Williams était en sixième année, comme Aidlinn et Edern. C'était un garçon calme et discret qui jouait comme poursuiveur à Serpentard depuis l'année précédente. Il était évident qu'il n'aurait pu s'opposer aux jeunes Mangemorts, pas plus qu'il ne l'aurait voulu. A présent que Heston et ses partisans étaient partis, les quatre septième année régnaient en maîtres sur leur maison et adoraient ça.
-Vous savez ce que Moon m'a proposé tout à l'heure ? reprit Isaac avec un sourire mutin.
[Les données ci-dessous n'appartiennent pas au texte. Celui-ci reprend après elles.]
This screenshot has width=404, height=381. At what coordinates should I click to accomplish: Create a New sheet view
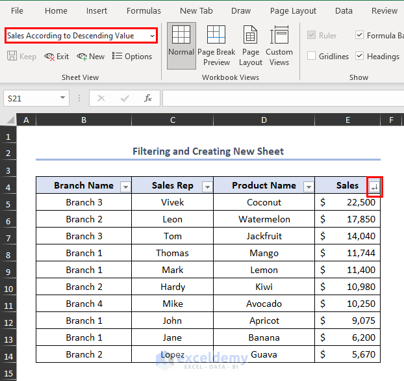tap(90, 57)
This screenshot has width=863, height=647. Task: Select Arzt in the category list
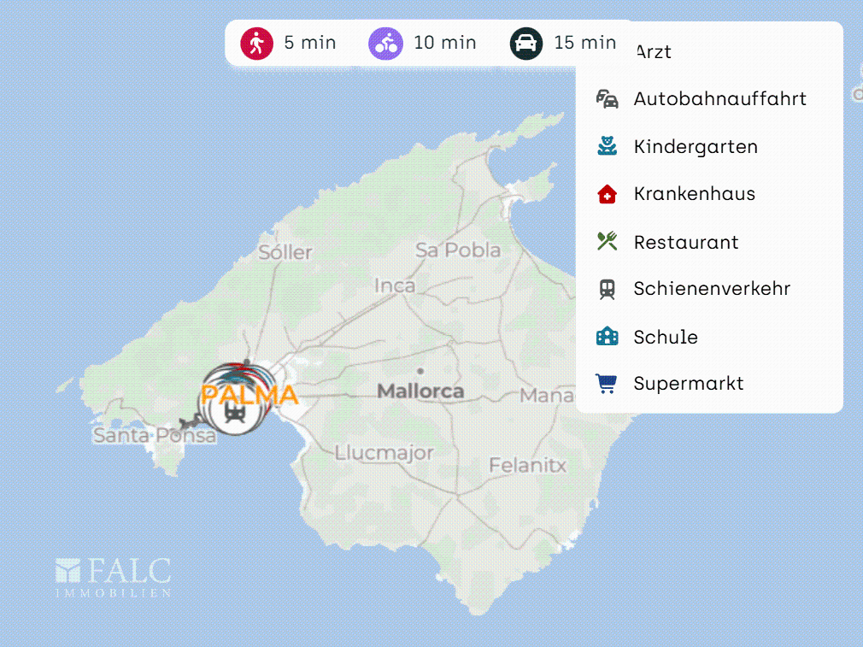tap(654, 52)
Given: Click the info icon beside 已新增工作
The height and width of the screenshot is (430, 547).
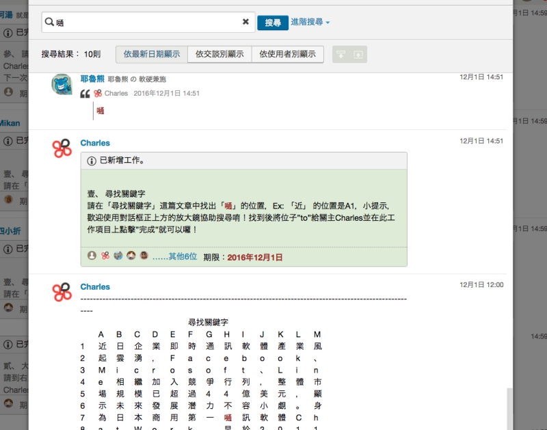Looking at the screenshot, I should click(x=92, y=161).
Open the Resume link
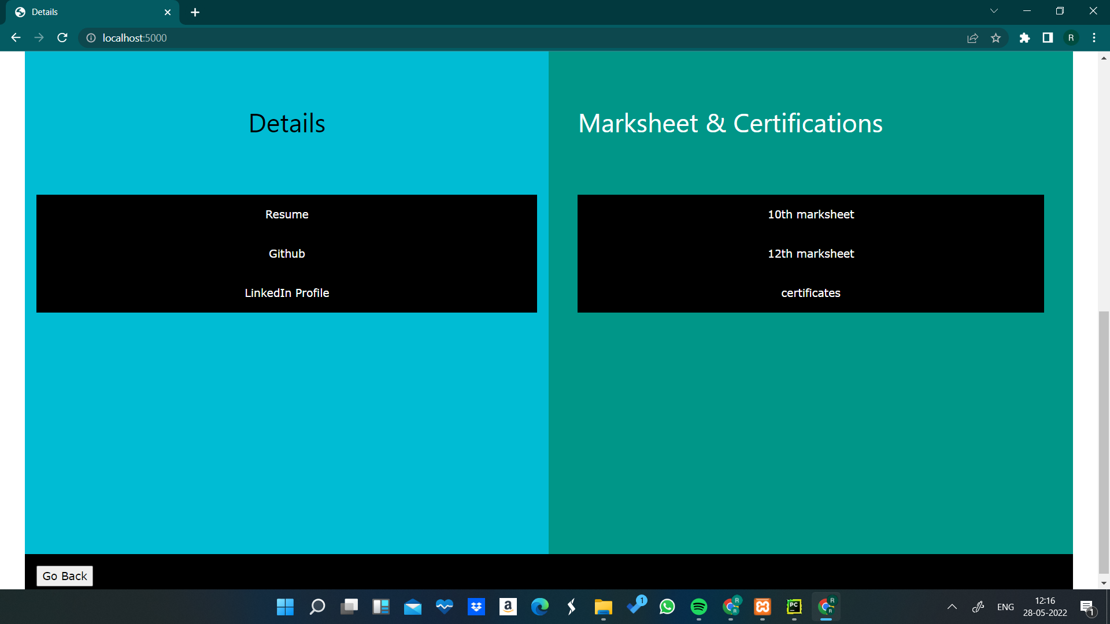This screenshot has width=1110, height=624. pyautogui.click(x=287, y=214)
Avery se frotta la mâchoire, pensif :
-Moon ? La nouvelle de ton année ? Sang-pur ?
-Oui, celle-là.
Edern éclata de rire, suivi d'Isaac et des autres garçons. Aidlinn leva les yeux au ciel, tentant de dissimuler son malaise. Dans des moments comme celui-là, elle aurait préféré être avec Sylvia et Maria.
-Alors, qu'est-ce qu'elle t'a dit ?
Isaac s'apprêtait à répondre, mais ses yeux gris se fixèrent sur sa sœur, comme réalisant enfin sa présence. Pour une fois, au moins, il feignait de la remarquer.
-Très bien, je m'en vais, déclara Aidlinn en se levant. Je n'ai pas du tout envie d'entendre ça.
Alors qu'elle remontait vers le château, elle entendait les rires gras des Serpentard derrière elle et se demandait s'il n'aurait pas mieux fallu qu'elle fût un garçon.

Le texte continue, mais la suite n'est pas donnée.